Schummelnde Schüler: Der Copy-Schock

Markieren, kopieren, einfügen: drei Tastengriffe, und Dein ist Mein, wozu noch selber denken? Wie das Internet aus Schülern Betrüger macht – und aus Lehrern Detektive.

Von Maris Hubschmid

Nur zu gut weiß Justus* noch, wie jener Moment war. Er musste zu dem Lehrer an den Tisch kommen, der schob ihm ein Blatt Papier hin, das nun direkt neben der Facharbeit lag, die Justus geschrieben hatte. „Gräuliches Recyclingpapier, wie es in Schulen halt verwendet wird“, erinnert sich Justus. Auch an den fragenden Blick des Lehrers, die hochgezogene Braue. Daran, wie er, Justus, sich vorbeugt und im grellen Neonlicht des Klassenzimmers sofort erkennt, um was es sich handelt: einen Ausdruck der Quelle, aus der er seine Facharbeit kopiert hatte.

„Die Papierqualität war das Einzige, was die Seiten voneinander unterschied“, sagt Justus. „Ein Scheißgefühl war das. Mir war heiß und kalt zugleich.“

Er war aufgeflogen mit seinem Schummelversuch, dem anstrengungslosen Abschreiben. Die Quelle war online verfügbar, sie zu kopieren bedurfte es nur dreier Computerbefehle. Markieren, kopieren, einfügen: Copy and Paste.

Nun ist das Schummeln so alt wie die Schule und noch älter. Neu aber ist, dass junge Menschen über das Internet Zugang zu Inhalten jeglicher Art haben. Das erleichtert Recherche und Quellenfindung, aber auch Betrug. Das Wissensportal Wikipedia ist meist nur der Anfang. „Deine fertige Hausaufgabe gibt es doch schon!“, wirbt zum Beispiel der Anbieter „hausaufgabe.de“, „Warum also selbst abmühen?“ Gedichtinterpretationen, Referate und Aufsätze stehen zur Verfügung. Die Versuchung, sich zu bedienen, ist groß.

Referate und Hausarbeiten sind keine Literatur, wie „Axolotl Roadkill“ von Helene Hegemann es ist, der aus Zitaten und Plagiaten zusammengesetzte Bestsellerroman, der für den Leipziger Buchpreis nominiert war. Sie werden nicht freiwillig verfasst, und zweitens sollen sie beweisen, dass die Schüler verstanden haben, was Lehrer ihnen beibringen wollten. Dennoch steht die Hegemann-Debatte für eine Copy-and- Paste-Kultur, die das Bildungswesen entscheidend verändert.

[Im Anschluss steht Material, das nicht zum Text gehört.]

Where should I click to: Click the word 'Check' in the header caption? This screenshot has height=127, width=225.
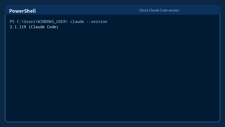pyautogui.click(x=144, y=10)
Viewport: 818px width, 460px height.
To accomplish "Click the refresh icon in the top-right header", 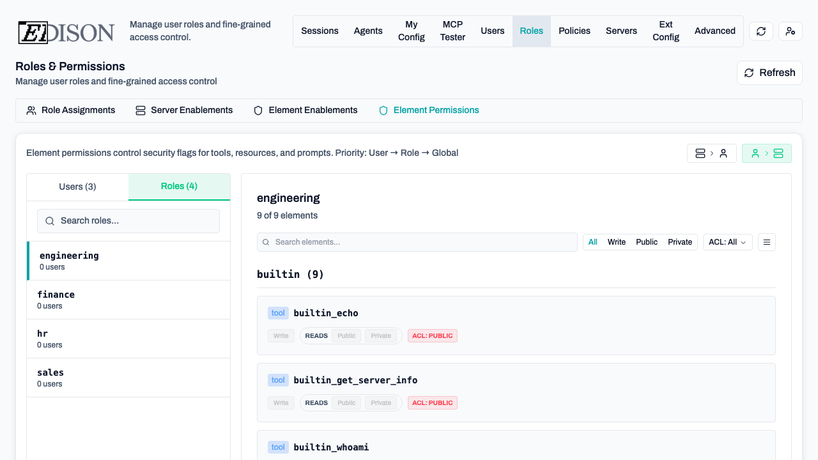I will 760,31.
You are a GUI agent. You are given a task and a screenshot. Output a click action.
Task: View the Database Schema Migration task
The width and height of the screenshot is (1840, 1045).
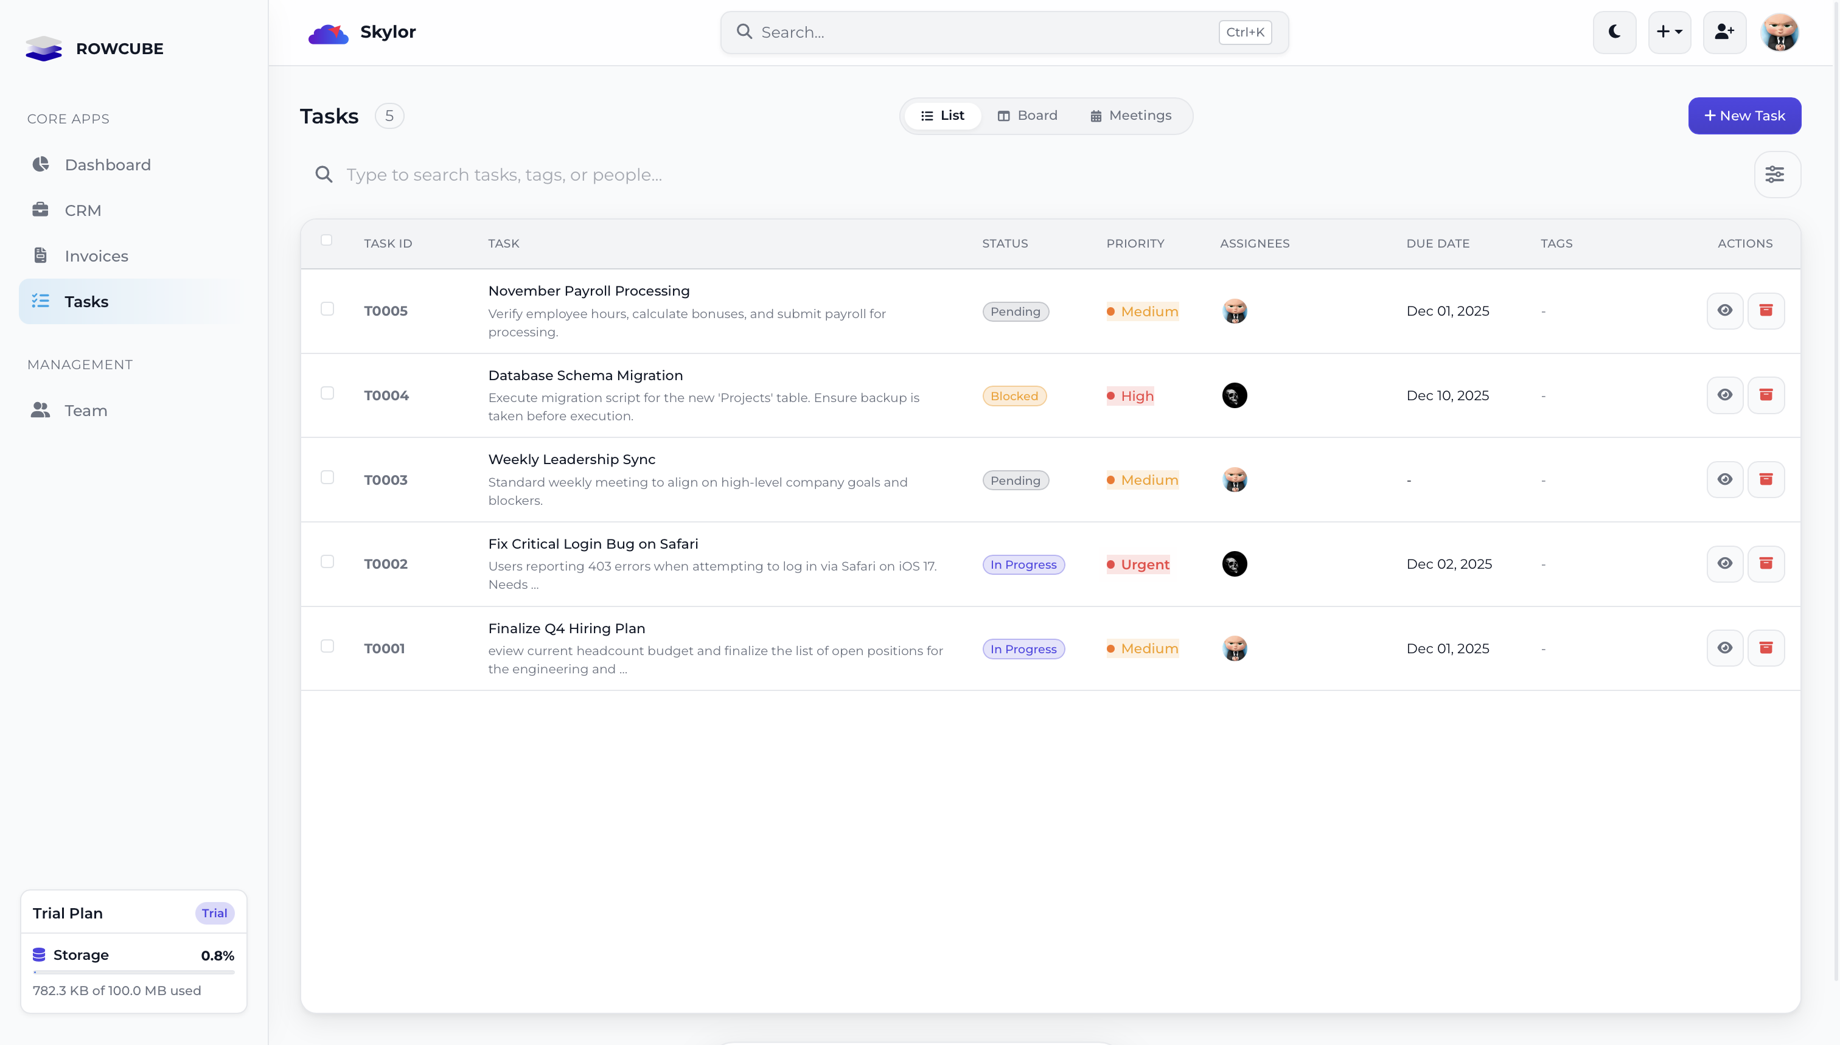[x=1724, y=395]
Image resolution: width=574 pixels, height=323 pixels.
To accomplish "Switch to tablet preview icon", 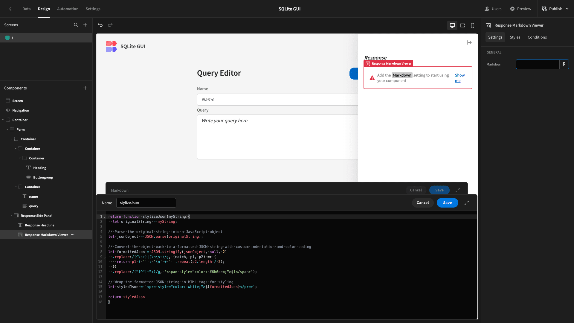I will 462,25.
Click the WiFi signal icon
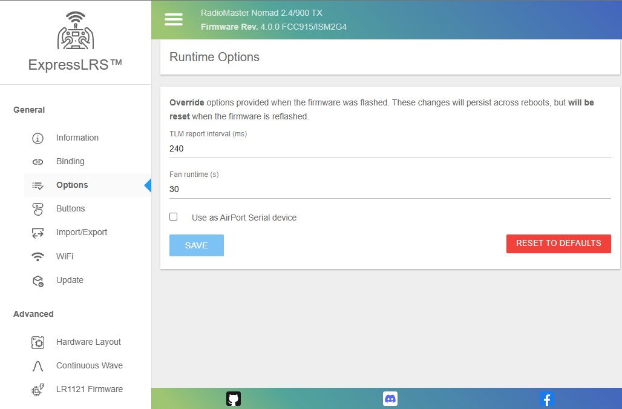622x409 pixels. 38,257
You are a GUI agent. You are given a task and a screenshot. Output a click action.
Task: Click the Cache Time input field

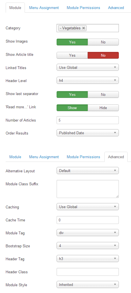point(88,220)
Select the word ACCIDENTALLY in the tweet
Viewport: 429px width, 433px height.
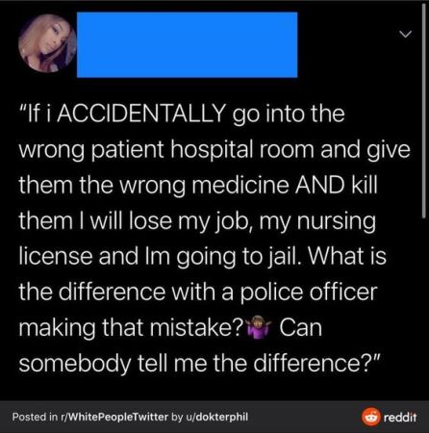click(141, 114)
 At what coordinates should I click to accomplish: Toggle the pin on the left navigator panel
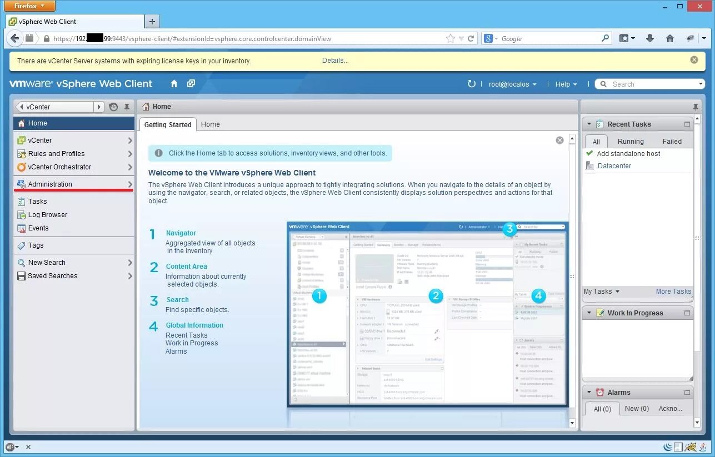click(x=127, y=107)
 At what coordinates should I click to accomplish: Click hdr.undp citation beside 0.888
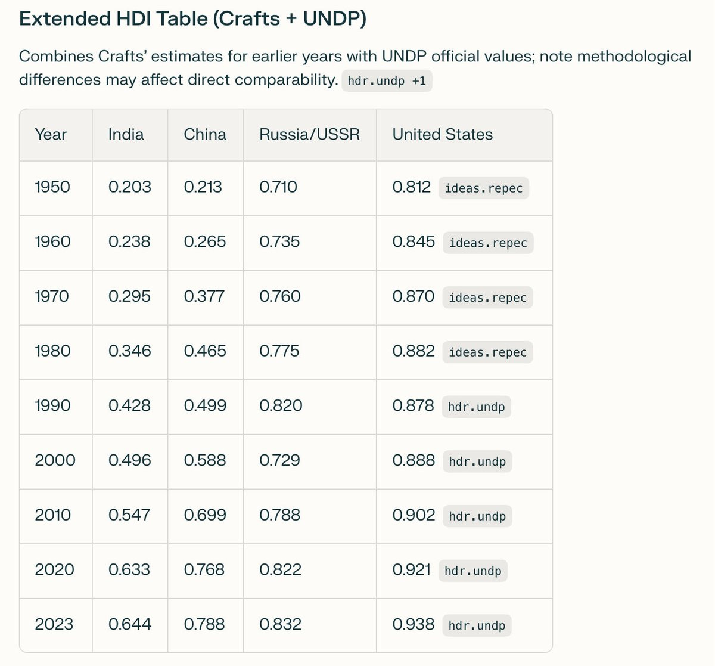477,461
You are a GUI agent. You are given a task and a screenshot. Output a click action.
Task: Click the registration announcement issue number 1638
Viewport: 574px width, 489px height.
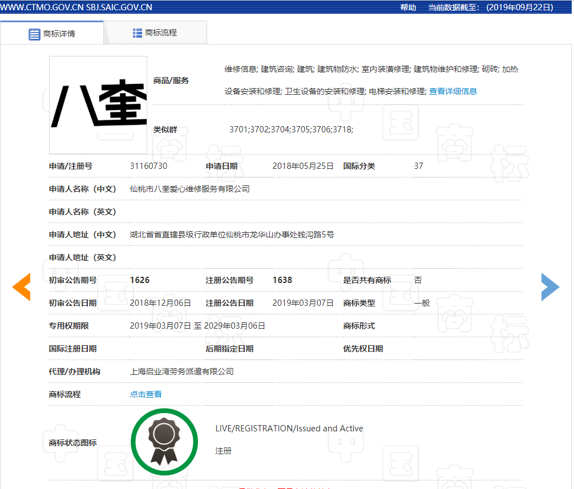[x=282, y=280]
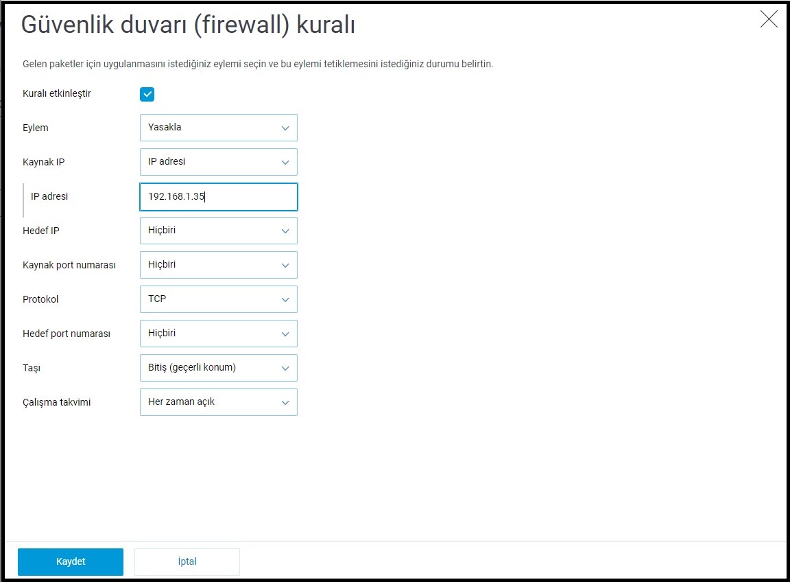
Task: Close the firewall rule dialog with X
Action: click(x=769, y=19)
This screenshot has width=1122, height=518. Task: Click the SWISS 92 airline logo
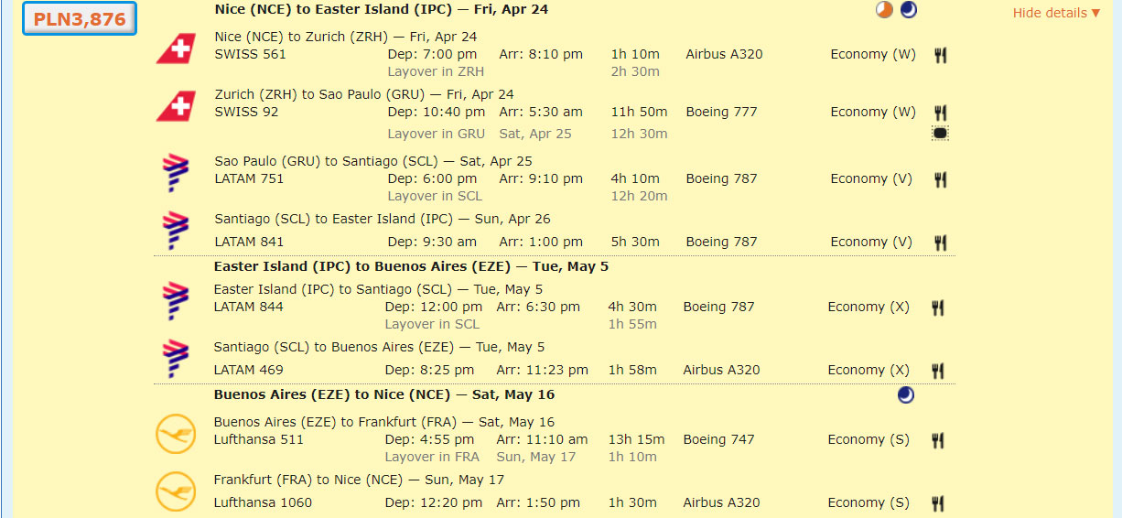pyautogui.click(x=176, y=105)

Früher griffen Plagiatoren ins hauseigene Bücherregal, gingen in die Bibliothek oder liehen sich zur Inspiration die Arbeiten der Kommilitonen aus. Heute reicht es, Suchmaschinen zu kennen, zu googeln. Die Anonymität der Internetsurfer lässt die Hemmschwelle schwinden – wie auch die Angst vorm Erwischtwerden.

Doch immer mehr Lehrkräfte an Schulen und Universitäten wissen genau, wie sie die Schummel-Schüler mit deren Waffen schlagen können. Sie tauschen sich in Internetforen aus und helfen beim Aufspüren von Plagiatsfällen. Im Internet surfen, das können sie auch.

Die Universität Münster griff 2005 zu einer radikalen Maßnahme. Sie drohte Plagiatoren mit einem Bußgeld von bis zu 50 000 Euro. Viele Lehrer und Dozenten verwenden inzwischen Programme wie „Plagiarism Finder“, die das Aufdecken von Plagiatsfällen erleichtern sollen. Rund 10 000 Lizenzen hat der Hersteller bislang an Gymnasien und Universitäten verkauft. „Der Plagiarism Finder bedeutet ein gutes Stück Waffengleichheit im Kampf zwischen Korrektor und Plagiator“, sagt ein Nutzer auf Lehrer-Online.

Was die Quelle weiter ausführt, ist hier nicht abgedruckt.